Oil prices have been cut in half.
All thanks in large part to oversupply, trade war fears, and a stronger dollar.
However, according to Goldman Sachs, oil prices could swing higher.
“Core-OPEC producers are adopting a shock and awe strategy, and exceeding their cut commitment,” says Goldman Sachs, as quoted by Bloomberg. “Disruptions have increased with risks that Venezuela’s production decline accelerates following the introduction of additional U.S. sanctions related to the Venezuelan oil industry. U.S. producers are also so far guiding towards restrained shale production growth.”
In addition, Goldman Sachs also points to improvements in oil inventories.
For example, the American Petroleum Institute (API) just reported that inventories fell by 998,000 in the week ending February 8 2019, as compared to expectations for a build of at least 2.7 million barrels.

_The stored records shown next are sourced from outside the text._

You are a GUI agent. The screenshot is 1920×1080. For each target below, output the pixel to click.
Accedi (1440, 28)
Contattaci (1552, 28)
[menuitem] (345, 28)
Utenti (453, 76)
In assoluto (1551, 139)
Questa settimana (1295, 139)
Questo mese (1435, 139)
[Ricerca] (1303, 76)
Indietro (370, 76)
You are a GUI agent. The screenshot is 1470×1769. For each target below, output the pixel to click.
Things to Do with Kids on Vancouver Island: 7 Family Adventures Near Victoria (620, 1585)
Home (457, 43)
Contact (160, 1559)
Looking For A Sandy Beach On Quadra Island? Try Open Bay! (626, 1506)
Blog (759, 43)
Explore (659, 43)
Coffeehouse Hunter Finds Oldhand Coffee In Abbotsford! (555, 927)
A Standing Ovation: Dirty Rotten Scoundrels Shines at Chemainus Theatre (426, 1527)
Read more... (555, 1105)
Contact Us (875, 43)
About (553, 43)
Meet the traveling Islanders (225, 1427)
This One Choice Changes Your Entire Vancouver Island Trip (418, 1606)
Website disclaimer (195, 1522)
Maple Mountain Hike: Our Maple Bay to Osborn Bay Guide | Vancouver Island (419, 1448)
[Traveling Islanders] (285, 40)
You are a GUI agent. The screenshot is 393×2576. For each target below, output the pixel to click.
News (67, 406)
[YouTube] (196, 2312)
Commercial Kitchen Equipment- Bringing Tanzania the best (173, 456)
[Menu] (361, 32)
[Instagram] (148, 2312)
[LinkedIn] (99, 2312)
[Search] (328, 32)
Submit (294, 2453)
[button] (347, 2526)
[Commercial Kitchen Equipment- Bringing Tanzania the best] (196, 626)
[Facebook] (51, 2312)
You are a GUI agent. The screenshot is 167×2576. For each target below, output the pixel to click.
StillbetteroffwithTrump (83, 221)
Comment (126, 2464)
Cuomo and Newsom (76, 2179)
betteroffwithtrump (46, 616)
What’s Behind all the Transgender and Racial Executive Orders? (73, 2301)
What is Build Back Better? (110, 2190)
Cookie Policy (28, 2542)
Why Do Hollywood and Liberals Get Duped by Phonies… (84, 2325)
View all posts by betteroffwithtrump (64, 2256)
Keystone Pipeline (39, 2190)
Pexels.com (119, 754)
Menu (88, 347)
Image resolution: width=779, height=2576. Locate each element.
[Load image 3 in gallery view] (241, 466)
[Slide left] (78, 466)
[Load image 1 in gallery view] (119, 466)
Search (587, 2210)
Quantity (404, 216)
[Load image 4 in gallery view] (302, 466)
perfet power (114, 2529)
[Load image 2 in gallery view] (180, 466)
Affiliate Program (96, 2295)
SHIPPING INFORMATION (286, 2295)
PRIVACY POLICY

Another catalyst — Saudi Arabia Energy Minister Khalid al-Falih said production would fall below 10 million bpd in March 2019. That’s 500,000 bpd below initial targets.
Stocks to Watch on Oil Recovery
Should we see further progress, we believe oil could push back to $77 – which could fuel a sizable rally in aggressively oversold oil names. You may want to consider Marathon Oil (MRO), Laredo Petroleum (LPI), Exxon Mobil (XOM), Devon Energy (DVN), Chevron (CVX).
As for small-cap oil opportunities, keep an eye on Laredo Petroleum (LPI), for example.
With solid fundamental growth and a growing position in the Permian Basin, we believe Laredo Petroleum could see higher prices and become a potential acquisition target. In our opinion, LPI is in a great position to do well with exposure to the U.S. oil production boom with an established position in one of the hottest U.S basins.